Sometimes, building significant change demands significant scale.
BRAC was set up in 1972 and is now one of the largest non-governmental organisations in the world.
BRAC’s programmes currently span fifteen thematic areas, from agriculture and food security to water, sanitation and hygiene, and support more than 110 million people per year.
Initially, the organisation focused on disaster relief, but its focus soon shifted to long term community development. Early on, BRAC started to pilot micro-credit schemes and to develop and improve a model of training women to be Shebikas, community workers who could provide information and advice to others in their villages.
“If you want to tackle poverty in a country like Bangladesh, with 130 million people, you need to have large-scale programmes, otherwise you don’t bring about any significant change”
BRAC founder Sir Fazle Hasan Abed
Moving into delivery of health programmes gave BRAC the opportunity to go to national scale.

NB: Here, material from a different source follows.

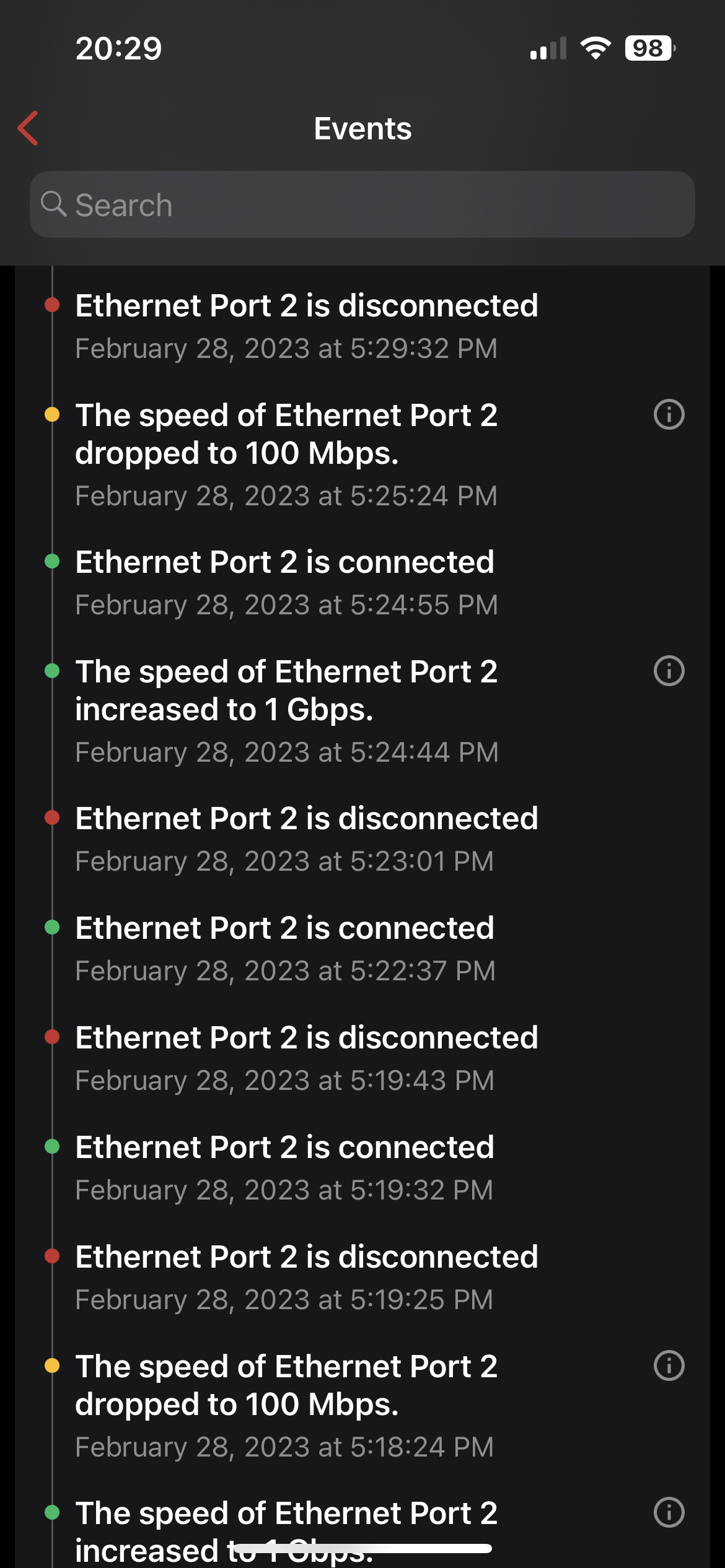Open connected event at 5:22:37 PM
Image resolution: width=725 pixels, height=1568 pixels.
pos(285,948)

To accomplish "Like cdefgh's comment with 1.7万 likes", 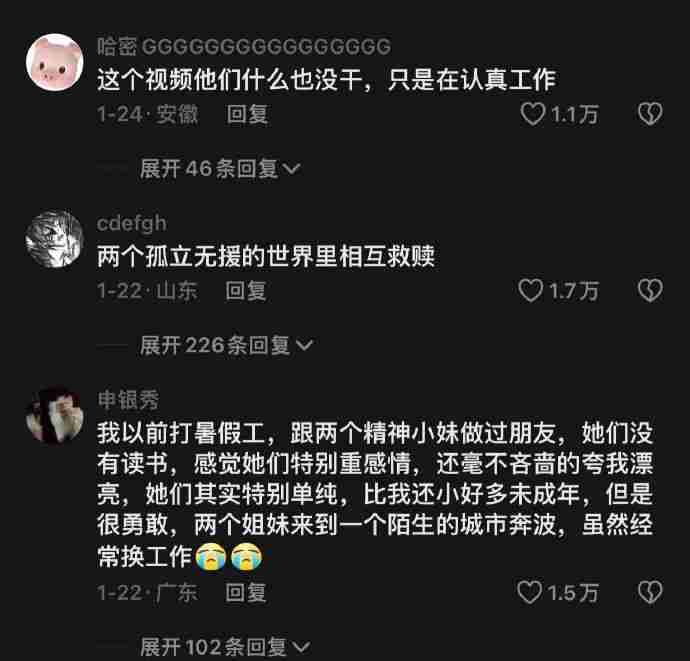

In 1980, it launched the Oral Rehydration Therapy (ORT) programme, using its community workers to train 20,000 households to mix oral rehydration solution to treat diarrhoea.
At this point BRAC was still relatively small, employing some 300 people. When the Bangladeshi government started rolling out immunisation, BRAC delivered this alongside ORT training. According to founder Fazle Hasan Abed, the link up with a government programme “gave us the confidence that we could reach the whole country”.
By the end of the decade, BRAC had trained over 12 million households to mix ORT.
BRAC specialises in ‘vertical integration’, developing and taking ownership of whole supply chains. It’s set up several commercial businesses that market the things it supports people to produce, such as a chain of stores that sell Bangladeshi handicrafts, clothes, jewellery and shoes and a commercial dairy production centre, which processes 10,000 litres of milk, yoghurt and ice cream an hour.